- Selected extract
# D1-4 lugs won't loosen



## Aukai (Feb 6, 2020)

I have a 12x28 PM lathe D1-4 cam locks. I have never removed the chuck before this attempt. I marked the position for reference, and have not been able to budge the locks with the T handle using enough force that it hurt my palms. The T bar for the chuck is not a big one though. How to proceed?


----------



## middle.road (Feb 6, 2020)

Aukai said:


> I have a 12x28 PM lathe D1-4 cam locks. I have never removed the chuck before this attempt. I marked the position for reference, and have not been able to budge the locks with the T handle using enough force that it hurt my palms. The T bar for the chuck is not a big one though. How to proceed?


Can we get a picture of how the sockets are currently positioned on the spindle?

After I finally got my 1440 into the shop I had to put a cheater bar on the T-handle to get them to loosen.
And then a dead blow to get the chuck to give up it's grip.
And it probably goes without saying, but don't forget to put a block of wood on the ways.


----------



## Aukai (Feb 6, 2020)

I'm guessing a cheater bar maybe the ticket.


----------



## darkzero (Feb 6, 2020)

I use a ratchet and a 10mm drain plug socket for my cam locks. Well I used to, I use a sliding t-handle now instead of the ratchet. The wrench that came with my lathe for the cam locks was useless, was basically just a chuck key.

If your's is 10mm & you don't have a drain plug socket you can just use a 3/8 drive extension. Will be a bit loose but should work fine. Well, I have done that a number of times on my lathe. It shouldn't need that much force to get it loose. 

You are turning counter clockwise, correct? Just making sure.


----------



## Aukai (Feb 6, 2020)

A 12" ratchet pulled the table around, but did not budge the lock.


----------



## Aukai (Feb 6, 2020)

Yes counter  
Gonna try with a different angle pull


----------



## mmcmdl (Feb 6, 2020)

May have to shock it Mike . They should never be that tight .


----------



## Aukai (Feb 6, 2020)

I'll give that a wack also....


----------



## darkzero (Feb 6, 2020)

Oh BTW, you don't need to mark the cam lock. It's already marked. When you tighten it, the mark circled in red should fall in between the 2 arrows circled in blue. It doesn't need to be exactly where you made your mark & may not be if the chuck is indexed to a different cam lock pin.

What would help is dab a bit of red paint or whatever color you fancy in that little line circled in red. Makes it much more easier to see.


----------



## darkzero (Feb 6, 2020)

I don't know about giving it a wack. Maybe a few light taps. Just be careful & don't go all King Kong on it, it's the spindle we're talking about here.

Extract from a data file

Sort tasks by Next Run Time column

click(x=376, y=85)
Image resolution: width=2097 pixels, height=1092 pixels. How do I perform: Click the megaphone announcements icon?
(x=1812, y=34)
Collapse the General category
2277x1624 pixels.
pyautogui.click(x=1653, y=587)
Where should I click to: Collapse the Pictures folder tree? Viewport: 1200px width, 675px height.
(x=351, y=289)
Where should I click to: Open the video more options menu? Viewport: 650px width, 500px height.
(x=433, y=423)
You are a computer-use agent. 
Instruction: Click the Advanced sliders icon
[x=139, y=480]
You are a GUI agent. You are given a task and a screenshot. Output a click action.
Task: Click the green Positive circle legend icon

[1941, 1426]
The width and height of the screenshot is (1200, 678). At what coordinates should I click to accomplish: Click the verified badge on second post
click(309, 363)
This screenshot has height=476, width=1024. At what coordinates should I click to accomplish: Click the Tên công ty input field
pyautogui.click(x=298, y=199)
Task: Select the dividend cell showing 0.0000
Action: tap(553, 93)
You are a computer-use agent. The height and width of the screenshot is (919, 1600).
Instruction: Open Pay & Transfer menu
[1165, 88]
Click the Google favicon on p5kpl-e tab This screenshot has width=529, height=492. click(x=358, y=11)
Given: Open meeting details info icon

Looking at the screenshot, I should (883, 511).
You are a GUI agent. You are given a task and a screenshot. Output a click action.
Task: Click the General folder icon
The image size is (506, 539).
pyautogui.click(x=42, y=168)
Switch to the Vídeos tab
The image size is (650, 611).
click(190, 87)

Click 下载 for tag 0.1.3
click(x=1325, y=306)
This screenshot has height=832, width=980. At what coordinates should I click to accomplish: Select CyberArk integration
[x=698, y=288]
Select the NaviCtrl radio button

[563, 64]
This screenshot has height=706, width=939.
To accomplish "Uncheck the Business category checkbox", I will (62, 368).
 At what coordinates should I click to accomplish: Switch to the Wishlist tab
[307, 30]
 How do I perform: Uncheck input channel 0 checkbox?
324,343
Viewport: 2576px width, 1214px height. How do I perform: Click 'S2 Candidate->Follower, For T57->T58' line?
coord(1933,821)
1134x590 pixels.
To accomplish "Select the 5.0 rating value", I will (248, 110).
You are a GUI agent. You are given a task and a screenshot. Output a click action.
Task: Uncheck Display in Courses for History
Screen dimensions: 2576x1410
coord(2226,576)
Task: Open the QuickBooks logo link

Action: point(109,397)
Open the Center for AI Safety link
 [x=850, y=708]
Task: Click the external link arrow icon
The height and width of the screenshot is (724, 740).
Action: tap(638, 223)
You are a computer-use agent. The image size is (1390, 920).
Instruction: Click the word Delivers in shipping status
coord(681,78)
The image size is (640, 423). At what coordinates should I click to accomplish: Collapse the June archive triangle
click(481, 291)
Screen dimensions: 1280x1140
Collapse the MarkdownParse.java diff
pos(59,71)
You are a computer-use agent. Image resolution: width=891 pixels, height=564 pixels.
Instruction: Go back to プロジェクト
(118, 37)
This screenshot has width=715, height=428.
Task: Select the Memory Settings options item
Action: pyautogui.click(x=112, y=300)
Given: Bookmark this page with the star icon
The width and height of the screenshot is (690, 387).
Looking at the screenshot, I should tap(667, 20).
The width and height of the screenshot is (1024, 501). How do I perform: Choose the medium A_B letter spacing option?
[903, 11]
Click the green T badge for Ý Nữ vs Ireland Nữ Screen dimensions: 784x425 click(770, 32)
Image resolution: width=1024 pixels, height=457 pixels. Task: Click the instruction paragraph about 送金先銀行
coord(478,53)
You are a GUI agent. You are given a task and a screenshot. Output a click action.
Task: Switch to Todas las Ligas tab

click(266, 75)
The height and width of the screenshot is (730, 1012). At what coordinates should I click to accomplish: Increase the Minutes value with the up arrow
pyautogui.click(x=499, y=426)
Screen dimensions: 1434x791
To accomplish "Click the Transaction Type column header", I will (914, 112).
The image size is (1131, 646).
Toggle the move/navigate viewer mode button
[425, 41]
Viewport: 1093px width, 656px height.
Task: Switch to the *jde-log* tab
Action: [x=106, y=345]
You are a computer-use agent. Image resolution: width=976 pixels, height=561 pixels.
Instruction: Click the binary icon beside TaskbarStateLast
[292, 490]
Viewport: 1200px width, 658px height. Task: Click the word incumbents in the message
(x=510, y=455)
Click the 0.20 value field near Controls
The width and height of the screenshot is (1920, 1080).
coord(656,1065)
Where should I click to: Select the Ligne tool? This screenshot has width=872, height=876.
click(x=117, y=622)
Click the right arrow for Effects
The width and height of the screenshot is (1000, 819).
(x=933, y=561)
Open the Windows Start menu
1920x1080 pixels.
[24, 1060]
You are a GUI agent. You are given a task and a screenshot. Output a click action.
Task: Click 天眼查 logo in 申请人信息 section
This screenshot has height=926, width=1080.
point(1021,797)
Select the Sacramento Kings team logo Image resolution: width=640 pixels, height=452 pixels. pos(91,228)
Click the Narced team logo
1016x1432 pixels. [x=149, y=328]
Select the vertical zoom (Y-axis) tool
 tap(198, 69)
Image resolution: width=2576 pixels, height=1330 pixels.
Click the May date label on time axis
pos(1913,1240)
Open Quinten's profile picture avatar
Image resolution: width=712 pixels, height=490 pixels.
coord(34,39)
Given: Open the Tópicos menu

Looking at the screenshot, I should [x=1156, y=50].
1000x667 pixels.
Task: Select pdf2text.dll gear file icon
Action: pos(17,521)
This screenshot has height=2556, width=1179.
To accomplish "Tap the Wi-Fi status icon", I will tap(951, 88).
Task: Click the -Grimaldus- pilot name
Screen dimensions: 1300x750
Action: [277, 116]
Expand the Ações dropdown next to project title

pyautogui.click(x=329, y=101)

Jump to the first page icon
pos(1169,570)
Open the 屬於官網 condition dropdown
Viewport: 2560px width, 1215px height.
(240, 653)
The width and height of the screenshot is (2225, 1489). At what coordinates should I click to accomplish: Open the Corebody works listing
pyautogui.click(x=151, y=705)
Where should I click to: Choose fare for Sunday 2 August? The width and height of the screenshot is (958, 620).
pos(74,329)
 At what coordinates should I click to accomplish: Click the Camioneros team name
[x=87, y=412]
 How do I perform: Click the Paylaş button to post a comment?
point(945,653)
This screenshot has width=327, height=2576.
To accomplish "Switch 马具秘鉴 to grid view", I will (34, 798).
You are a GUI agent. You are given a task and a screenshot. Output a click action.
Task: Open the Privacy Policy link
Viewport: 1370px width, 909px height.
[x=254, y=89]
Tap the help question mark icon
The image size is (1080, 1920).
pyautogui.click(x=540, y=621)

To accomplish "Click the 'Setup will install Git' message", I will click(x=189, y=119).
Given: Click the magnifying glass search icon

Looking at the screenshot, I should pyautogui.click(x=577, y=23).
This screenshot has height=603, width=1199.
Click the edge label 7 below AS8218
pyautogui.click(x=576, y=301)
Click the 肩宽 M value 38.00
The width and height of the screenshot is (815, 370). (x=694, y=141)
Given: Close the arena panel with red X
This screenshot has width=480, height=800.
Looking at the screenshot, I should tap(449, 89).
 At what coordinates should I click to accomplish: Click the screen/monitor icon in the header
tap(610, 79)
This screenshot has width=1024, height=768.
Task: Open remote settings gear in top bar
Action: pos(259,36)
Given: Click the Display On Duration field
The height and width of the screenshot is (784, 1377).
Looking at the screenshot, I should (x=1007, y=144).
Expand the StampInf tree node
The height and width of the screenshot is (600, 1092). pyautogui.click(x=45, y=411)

- What to work on
**1)** Answer these questions using the cam lock thread:
(a) What model and size of lathe does Aukai have?
(b) What did middle.road have to put on the T-handle to loosen the locks on the 1440?
(c) What happened when Aukai tried a 12" ratchet?
**2)** Name every forum member who posts in the cam lock thread.
**3)** Extend the cam lock thread with one further post, beginning after darkzero's last reply.
The entries are not required for any of the work that follows.

- In response
**1)**
(a) A 12x28 PM lathe with D1-4 cam locks.
(b) A cheater bar.
(c) It pulled the table around but did not budge the lock.

**2)** Aukai, middle.road, darkzero, mmcmdl

**3)**
As Dave said, it's should never be that tight, well seems like it is now but should never need to be.


----------



## mmcmdl (Feb 6, 2020)

Aukai said:


> I'll give that a wack also....



I have a BFH if you need one !


----------



## Aukai (Feb 6, 2020)

Will, the one lock did not have a definite punch mark, so I marked them all. A 23" 1/2" breaker bar to 3/8 socket adapter got it loose. I like to sneak up on breaking things......


----------



## middle.road (Feb 6, 2020)

I couldn't even make out the 'hash' mark in the first photo. Gonna need to grind that a bit deeper and color it like Will says.
Possibly a bit of de-burring is in order once the chuck is off.


darkzero said:


> Oh BTW, you don't need to mark the cam lock. It's already marked. When you tighten it, the mark circled in red should fall in between the 2 arrows circled in blue. It doesn't need to be exactly where you made your mark & may not be if the chuck is indexed to a different cam lock pin.
> 
> What would help is dab a bit of red paint or whatever color you fancy in that little line circled in red. Makes it much more easier to see.
> 
> View attachment 312865


----------



## darkzero (Feb 6, 2020)

Aukai said:


> Will, the one lock did not have a definite punch mark, so I marked them all. A 23" 1/2" breaker bar to 3/8 socket adapter got it loose. I like to sneak up on breaking things......



I see. Ok, when you make your marks, the proper way to mark them is with the cam lock in the open position (cam lock pins slide out freely) the mark should be pointing up at the line in the 12:00 position. Then when locked, anywhere between the two arrows.


----------



## Aukai (Feb 6, 2020)

2 of the locks tightened mid way between the arrows, the last one went to the bottom arrow. Do I need to pull it off, and adjust that lock?
Thank you for the pictures Will...


----------



## Aukai (Feb 6, 2020)

I pulled the chuck, and turned the lock one turn, now the mark is at the top arrow,,,,?


----------



## mikey (Feb 6, 2020)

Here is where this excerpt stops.